» **Task instructions**: Please repeat the lines below exactly. Begin with the line containing "Given: Select the 惊天雷副图 indicator label" and go on through the line containing "Given: Select the candles chart style icon".

Stored records
=== Begin Enclosure ===
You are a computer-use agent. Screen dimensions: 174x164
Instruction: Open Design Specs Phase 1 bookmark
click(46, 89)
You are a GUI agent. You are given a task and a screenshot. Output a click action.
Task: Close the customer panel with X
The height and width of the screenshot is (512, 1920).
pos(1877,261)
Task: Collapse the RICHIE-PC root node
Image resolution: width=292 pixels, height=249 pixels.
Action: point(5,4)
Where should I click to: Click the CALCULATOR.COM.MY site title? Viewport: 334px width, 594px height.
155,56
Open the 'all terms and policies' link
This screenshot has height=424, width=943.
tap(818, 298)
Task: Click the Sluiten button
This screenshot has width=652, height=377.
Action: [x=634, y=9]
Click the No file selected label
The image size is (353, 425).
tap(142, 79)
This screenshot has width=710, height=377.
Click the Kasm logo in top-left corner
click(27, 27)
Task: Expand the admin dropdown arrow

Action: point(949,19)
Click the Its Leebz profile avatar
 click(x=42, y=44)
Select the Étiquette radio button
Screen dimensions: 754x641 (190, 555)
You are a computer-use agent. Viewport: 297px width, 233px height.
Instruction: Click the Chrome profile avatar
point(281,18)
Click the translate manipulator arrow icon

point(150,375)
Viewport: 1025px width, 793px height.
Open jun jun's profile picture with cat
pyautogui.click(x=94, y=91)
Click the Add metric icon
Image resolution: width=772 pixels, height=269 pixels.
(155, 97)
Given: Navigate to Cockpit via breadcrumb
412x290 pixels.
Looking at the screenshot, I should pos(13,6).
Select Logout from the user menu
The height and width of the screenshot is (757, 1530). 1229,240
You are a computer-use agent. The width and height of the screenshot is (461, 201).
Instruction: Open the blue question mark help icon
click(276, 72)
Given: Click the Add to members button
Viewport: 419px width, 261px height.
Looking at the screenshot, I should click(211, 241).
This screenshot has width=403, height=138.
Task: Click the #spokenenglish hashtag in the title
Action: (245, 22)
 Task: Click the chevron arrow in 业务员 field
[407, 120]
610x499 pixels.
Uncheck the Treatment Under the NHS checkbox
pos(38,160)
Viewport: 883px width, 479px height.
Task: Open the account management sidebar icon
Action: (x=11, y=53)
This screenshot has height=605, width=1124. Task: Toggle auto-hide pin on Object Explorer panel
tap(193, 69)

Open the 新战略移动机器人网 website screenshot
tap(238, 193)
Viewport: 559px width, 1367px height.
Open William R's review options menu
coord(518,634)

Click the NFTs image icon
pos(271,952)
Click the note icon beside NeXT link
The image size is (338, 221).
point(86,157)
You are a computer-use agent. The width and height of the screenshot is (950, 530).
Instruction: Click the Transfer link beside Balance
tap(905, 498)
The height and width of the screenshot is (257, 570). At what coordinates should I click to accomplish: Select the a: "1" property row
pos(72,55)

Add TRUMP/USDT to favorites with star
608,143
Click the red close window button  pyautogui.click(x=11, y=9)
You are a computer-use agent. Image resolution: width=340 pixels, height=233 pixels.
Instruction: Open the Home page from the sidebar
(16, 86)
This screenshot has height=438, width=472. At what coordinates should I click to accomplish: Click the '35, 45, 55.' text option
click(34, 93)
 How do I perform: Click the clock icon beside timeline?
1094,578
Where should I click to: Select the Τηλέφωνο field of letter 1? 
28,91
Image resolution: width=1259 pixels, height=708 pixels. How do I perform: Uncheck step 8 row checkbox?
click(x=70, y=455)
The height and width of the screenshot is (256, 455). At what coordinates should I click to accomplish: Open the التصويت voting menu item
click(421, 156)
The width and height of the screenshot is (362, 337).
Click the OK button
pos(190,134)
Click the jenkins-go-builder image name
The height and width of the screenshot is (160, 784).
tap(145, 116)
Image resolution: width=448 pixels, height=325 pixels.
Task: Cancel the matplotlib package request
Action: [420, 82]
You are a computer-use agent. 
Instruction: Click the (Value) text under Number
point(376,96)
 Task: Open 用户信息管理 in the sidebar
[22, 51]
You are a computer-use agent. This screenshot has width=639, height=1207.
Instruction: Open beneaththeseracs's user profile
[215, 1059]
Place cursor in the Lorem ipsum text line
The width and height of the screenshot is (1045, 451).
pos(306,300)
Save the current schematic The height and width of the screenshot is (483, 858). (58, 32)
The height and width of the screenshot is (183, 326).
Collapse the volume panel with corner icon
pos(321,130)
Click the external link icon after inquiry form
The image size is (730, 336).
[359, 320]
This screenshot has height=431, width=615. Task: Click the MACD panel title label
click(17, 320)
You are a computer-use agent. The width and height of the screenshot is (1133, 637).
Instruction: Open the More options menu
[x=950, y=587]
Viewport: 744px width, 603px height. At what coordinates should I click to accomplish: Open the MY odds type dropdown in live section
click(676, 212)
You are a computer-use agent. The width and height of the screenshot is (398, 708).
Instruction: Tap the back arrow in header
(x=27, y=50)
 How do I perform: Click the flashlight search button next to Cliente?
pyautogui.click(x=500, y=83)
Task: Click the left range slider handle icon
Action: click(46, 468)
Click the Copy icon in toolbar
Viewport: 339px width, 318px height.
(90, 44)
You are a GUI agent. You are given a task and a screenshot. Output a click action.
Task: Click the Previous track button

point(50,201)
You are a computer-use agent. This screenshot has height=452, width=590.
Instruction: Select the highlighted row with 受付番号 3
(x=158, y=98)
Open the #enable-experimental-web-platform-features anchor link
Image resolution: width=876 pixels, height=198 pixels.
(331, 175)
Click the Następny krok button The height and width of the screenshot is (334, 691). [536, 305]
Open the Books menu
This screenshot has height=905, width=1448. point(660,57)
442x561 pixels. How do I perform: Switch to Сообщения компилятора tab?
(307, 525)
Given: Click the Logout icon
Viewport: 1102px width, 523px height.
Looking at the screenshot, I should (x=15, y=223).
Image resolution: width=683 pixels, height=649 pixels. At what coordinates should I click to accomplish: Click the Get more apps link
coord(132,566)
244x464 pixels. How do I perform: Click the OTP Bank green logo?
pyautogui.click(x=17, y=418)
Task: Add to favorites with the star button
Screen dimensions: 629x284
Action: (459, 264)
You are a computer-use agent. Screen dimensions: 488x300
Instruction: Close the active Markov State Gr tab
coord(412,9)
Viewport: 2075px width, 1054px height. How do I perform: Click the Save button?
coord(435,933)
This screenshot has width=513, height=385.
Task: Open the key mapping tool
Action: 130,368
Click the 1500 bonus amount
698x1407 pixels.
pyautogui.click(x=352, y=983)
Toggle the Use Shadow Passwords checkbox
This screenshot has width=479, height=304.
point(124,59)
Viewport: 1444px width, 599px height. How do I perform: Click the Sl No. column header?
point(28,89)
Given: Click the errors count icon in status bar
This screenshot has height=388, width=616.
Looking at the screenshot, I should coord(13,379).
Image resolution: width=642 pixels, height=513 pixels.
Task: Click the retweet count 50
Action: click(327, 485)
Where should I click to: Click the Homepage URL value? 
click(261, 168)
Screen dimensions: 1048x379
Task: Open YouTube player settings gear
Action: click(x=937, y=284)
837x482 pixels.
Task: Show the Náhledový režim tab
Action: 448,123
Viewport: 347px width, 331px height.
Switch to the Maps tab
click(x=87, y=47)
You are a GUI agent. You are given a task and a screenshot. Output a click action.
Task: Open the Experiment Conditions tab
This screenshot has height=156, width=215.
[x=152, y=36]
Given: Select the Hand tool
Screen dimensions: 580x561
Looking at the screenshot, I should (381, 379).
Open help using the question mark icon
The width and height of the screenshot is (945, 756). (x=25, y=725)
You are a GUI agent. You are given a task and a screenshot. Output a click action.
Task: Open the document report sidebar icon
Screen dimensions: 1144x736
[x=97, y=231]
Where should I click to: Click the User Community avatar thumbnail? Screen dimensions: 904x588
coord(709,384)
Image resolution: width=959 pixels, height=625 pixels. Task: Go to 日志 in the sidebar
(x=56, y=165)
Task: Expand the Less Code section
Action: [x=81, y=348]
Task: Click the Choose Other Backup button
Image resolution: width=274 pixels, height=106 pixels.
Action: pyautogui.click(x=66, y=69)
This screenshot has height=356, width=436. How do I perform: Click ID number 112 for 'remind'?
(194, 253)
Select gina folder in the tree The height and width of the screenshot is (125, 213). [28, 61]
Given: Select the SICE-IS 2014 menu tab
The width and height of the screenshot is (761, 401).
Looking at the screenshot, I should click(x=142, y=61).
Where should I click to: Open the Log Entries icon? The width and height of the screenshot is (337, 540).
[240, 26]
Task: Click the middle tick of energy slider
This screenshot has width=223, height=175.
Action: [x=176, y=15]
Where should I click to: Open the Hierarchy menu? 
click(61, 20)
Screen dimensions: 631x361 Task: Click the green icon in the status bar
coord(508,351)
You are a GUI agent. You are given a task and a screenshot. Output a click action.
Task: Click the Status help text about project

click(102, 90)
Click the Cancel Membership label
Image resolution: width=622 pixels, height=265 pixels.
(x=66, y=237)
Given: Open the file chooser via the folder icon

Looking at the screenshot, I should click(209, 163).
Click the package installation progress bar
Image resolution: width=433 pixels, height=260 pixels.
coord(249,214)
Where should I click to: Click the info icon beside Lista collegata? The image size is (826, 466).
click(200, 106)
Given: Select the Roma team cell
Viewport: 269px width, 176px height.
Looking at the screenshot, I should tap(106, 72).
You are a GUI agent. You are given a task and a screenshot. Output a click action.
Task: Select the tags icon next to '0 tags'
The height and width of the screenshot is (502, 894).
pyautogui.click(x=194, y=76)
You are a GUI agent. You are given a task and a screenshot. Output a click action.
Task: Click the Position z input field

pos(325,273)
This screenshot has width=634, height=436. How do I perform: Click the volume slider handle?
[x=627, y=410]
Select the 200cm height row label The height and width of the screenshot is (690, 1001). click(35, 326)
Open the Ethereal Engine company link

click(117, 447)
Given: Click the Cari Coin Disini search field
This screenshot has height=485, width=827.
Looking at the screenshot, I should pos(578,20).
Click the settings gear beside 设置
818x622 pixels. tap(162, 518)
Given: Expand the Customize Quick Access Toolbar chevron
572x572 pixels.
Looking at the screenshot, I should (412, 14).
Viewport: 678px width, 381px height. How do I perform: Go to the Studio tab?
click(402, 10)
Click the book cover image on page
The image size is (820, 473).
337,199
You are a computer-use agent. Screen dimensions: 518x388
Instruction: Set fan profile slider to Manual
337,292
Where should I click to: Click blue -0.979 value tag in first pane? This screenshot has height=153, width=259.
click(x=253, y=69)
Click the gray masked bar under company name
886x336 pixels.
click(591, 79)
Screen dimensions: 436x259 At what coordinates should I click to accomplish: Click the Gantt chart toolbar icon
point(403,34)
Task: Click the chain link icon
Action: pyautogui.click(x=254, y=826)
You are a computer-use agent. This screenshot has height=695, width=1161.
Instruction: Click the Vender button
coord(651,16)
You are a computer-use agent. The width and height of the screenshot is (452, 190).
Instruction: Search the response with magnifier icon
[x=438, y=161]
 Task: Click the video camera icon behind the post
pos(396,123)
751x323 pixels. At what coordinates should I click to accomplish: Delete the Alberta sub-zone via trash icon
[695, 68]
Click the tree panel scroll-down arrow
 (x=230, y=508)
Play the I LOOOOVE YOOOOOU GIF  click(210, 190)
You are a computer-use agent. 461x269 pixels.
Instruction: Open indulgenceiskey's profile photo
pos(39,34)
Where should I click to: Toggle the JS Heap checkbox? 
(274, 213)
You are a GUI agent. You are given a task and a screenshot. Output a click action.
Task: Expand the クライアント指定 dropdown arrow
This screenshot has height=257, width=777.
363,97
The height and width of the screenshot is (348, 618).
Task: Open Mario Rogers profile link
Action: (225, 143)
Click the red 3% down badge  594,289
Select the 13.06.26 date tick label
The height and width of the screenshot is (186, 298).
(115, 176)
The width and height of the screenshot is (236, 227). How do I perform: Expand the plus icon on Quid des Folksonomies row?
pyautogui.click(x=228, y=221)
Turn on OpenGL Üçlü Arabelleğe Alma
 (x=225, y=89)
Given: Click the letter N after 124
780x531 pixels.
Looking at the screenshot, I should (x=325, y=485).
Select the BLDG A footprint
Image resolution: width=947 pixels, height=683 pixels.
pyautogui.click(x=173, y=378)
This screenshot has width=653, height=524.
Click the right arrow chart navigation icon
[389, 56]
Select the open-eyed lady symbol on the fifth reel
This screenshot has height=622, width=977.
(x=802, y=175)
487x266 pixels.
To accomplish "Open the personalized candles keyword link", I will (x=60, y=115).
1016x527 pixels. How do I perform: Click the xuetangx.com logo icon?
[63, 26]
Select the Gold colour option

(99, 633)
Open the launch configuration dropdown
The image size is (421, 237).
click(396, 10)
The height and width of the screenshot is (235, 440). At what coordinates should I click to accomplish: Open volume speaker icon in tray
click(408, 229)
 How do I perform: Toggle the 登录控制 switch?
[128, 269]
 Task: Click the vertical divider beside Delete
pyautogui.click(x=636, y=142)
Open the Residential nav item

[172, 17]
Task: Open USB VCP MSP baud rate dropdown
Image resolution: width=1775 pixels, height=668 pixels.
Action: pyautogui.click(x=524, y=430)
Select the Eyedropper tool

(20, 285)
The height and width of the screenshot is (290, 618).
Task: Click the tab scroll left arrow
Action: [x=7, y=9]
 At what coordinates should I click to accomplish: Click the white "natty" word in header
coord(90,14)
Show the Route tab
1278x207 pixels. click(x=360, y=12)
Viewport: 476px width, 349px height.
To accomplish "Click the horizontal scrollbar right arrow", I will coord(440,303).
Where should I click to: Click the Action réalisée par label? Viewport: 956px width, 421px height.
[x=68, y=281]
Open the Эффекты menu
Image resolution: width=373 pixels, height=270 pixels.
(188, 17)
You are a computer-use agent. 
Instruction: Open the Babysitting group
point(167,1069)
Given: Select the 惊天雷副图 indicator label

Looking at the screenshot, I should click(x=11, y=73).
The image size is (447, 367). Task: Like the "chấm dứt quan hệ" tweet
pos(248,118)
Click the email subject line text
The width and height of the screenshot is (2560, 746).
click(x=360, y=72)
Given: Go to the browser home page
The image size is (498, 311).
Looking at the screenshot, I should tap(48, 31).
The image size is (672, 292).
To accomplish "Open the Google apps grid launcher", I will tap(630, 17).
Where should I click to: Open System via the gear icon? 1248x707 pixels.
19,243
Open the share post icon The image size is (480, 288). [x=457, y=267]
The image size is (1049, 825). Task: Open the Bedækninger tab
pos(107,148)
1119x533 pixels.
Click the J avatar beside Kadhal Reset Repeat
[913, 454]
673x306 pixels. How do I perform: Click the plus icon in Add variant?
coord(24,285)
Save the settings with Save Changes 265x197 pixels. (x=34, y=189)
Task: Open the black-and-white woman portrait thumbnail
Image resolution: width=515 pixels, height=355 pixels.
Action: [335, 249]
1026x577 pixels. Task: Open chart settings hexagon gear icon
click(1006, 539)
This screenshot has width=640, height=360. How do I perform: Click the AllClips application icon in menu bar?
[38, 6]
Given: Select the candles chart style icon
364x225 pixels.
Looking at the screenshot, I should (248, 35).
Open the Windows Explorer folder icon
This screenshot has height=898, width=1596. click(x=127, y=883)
=== End Enclosure ===
» **Response to the task**:
Given: Select the 惊天雷副图 indicator label

Looking at the screenshot, I should click(x=11, y=73).
The image size is (447, 367). Task: Like the "chấm dứt quan hệ" tweet
pos(248,118)
Click the email subject line text
The width and height of the screenshot is (2560, 746).
click(x=360, y=72)
Given: Go to the browser home page
The image size is (498, 311).
Looking at the screenshot, I should tap(48, 31).
The image size is (672, 292).
To accomplish "Open the Google apps grid launcher", I will tap(630, 17).
Where should I click to: Open System via the gear icon? 1248x707 pixels.
19,243
Open the share post icon The image size is (480, 288). [x=457, y=267]
The image size is (1049, 825). Task: Open the Bedækninger tab
pos(107,148)
1119x533 pixels.
Click the J avatar beside Kadhal Reset Repeat
[913, 454]
673x306 pixels. How do I perform: Click the plus icon in Add variant?
coord(24,285)
Save the settings with Save Changes 265x197 pixels. (x=34, y=189)
Task: Open the black-and-white woman portrait thumbnail
Image resolution: width=515 pixels, height=355 pixels.
Action: [335, 249]
1026x577 pixels. Task: Open chart settings hexagon gear icon
click(1006, 539)
This screenshot has width=640, height=360. How do I perform: Click the AllClips application icon in menu bar?
[38, 6]
Given: Select the candles chart style icon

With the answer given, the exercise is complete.